▶ [Requirement]: In the data below, find each line containing the string "agent" and return it.
-- Data records follows --
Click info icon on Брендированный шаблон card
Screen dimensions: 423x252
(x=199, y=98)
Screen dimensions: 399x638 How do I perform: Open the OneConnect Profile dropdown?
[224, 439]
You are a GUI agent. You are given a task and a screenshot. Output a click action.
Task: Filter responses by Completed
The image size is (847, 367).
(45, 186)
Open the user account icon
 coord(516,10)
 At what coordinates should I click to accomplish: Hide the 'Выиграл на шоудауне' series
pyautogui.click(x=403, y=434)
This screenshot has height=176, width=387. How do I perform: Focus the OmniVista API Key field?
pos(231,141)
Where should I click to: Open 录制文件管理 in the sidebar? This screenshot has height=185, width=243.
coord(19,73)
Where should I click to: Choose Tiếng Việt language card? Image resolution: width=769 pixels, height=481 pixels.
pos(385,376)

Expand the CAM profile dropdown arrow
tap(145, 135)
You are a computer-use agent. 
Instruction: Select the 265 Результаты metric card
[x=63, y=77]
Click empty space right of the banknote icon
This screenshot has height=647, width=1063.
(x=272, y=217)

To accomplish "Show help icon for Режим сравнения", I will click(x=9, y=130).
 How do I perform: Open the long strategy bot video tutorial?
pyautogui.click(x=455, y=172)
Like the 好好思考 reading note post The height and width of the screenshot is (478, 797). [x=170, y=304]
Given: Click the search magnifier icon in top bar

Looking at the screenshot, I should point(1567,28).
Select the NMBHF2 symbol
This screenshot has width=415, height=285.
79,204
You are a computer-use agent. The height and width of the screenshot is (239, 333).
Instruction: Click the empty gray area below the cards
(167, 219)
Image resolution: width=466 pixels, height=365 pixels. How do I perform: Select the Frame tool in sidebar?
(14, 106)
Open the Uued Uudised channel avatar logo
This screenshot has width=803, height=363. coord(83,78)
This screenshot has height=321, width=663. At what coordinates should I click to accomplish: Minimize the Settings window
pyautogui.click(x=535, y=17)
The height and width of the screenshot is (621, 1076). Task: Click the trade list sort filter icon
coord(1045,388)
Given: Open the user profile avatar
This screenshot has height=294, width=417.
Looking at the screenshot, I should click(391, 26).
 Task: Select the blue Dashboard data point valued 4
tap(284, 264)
-- Data records concluded --
▶ [Solution to this problem]:
You are a GUI agent. You are given a task and a screenshot. Output a click action.
You are a computer-use agent. 
You are a computer-use agent. The height and width of the screenshot is (239, 333).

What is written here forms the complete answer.